Sloan absently rubbed her hand against Betsy’s rosy cheek.

“But I see there will be much to occupy your time,” Cruz said brusquely. “I must go, Cebellina.”

“You’re leaving right now?” Sloan didn’t like the bereft sound of her voice. She cleared her throat and said, “How soon will you be back?”

“Not for a week at least, perhaps longer. I want your promise that you will not leave Dolorosa-for any reason-until I return.”

Sloan’s lips flattened in the mulish expression Cruz had learned to recognize.

“I can’t promise anything.”

“If you are not here when I get back, I will come after you.”

Betsy whimpered at the tone of Cruz’s voice.

“You’re frightening her.”

“Be here. Adiós, Cebellina.” His hand curved around her nape as he gave her a quick, claiming kiss.

Sloan stared after him as he walked out the bedroom door, his satchel under his arm. He hadn’t even given her a chance to say good-bye.

A moment later she wondered what possible use he could have for a satchel of business papers on the roundup.

Cruz walked quickly through the house, frustrated with the series of events that had made it necessary for him to attend to affairs of state at a time when he would much rather attend to affairs at home.

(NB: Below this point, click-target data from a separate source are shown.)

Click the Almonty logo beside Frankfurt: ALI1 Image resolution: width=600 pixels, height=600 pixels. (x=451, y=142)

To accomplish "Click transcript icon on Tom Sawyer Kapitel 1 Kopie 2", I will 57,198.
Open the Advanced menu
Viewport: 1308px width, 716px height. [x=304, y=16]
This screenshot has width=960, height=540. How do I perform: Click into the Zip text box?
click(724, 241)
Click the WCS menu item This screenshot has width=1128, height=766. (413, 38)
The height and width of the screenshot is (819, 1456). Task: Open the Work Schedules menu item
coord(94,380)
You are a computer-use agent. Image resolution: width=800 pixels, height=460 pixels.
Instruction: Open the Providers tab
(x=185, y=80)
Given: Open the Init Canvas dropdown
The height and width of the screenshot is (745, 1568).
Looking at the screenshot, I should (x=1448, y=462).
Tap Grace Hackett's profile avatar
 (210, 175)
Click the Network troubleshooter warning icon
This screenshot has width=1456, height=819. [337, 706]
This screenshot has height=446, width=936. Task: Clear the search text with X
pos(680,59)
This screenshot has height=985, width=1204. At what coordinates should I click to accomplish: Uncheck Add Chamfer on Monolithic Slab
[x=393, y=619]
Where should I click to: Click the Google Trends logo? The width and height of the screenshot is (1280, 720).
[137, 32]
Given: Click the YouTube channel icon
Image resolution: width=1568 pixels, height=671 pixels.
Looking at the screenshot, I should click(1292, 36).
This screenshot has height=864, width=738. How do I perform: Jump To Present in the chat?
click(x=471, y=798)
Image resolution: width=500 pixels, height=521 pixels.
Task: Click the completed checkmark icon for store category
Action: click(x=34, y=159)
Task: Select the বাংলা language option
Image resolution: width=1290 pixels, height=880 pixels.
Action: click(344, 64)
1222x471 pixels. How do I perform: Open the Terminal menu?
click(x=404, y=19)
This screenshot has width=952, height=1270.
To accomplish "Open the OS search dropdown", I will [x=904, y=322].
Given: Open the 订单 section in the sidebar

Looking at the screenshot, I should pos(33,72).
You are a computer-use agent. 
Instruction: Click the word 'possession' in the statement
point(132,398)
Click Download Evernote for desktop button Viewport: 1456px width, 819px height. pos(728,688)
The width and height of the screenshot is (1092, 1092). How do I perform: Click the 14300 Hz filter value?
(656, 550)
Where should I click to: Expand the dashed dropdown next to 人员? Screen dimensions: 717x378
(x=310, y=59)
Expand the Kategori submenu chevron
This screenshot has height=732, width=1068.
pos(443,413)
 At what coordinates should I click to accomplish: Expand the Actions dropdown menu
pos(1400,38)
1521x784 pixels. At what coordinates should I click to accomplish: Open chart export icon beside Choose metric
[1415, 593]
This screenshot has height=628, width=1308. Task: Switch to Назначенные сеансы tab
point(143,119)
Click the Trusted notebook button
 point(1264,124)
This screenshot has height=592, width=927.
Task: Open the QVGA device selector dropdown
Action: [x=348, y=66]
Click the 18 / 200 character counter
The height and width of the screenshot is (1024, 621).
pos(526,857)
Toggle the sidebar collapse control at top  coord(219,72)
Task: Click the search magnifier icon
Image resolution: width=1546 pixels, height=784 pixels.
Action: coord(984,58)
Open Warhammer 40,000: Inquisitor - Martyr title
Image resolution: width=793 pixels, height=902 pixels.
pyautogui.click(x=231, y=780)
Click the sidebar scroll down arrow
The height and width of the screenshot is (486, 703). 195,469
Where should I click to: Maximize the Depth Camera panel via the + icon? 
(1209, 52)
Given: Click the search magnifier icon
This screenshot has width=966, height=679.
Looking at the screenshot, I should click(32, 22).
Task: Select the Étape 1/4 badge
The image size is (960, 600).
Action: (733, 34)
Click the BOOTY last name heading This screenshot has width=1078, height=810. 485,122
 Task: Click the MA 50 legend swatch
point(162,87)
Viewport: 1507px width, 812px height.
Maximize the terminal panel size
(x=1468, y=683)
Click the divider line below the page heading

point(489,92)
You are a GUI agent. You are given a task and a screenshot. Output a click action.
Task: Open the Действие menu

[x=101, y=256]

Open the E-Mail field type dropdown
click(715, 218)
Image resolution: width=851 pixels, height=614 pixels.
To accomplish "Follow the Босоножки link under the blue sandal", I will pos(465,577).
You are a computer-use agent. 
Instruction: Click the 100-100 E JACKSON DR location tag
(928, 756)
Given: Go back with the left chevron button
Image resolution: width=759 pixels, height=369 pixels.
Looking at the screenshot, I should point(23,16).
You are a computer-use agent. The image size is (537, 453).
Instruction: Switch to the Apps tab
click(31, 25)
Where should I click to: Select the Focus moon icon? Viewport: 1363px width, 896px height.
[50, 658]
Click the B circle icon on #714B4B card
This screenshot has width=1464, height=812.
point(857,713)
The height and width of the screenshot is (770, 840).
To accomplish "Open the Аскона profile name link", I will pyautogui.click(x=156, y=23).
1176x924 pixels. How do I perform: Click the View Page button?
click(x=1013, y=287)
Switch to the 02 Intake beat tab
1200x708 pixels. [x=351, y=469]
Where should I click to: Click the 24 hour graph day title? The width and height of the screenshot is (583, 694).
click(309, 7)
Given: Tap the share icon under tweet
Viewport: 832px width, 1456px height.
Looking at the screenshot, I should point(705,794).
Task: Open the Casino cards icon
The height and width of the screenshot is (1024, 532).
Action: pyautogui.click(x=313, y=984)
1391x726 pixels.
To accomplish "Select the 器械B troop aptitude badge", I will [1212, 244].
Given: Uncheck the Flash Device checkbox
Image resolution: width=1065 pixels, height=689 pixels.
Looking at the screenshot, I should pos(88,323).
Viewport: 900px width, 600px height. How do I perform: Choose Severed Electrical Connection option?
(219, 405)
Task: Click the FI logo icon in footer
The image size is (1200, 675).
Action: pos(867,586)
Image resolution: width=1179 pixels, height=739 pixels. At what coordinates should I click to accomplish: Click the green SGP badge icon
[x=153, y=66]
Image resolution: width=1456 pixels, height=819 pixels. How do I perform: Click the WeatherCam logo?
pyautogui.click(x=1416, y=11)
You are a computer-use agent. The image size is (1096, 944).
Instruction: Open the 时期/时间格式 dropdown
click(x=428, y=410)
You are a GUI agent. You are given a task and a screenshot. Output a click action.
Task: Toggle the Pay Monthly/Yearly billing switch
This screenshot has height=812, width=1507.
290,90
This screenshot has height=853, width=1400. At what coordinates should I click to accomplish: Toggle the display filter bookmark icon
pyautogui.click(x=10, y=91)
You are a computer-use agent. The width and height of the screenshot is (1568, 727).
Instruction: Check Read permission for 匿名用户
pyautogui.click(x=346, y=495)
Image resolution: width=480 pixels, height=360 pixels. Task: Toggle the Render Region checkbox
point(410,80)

He had meant what he said about including Sloan in his work at Dolorosa-even the roundup. However, that was impossible right now, because he wasn’t headed directly for the roundup. First, he had a rendezvous with the Englishman, and he had no choice except to be there.

He rode like a man possessed, certain he would never arrive in time. He pulled up his bayo as he reached the camp of Mexican bandidos under the lone oak tree. He searched the gathering for the dapper Englishman and found him by the fire. Cruz froze as he recognized the man sitting beside Sir Giles.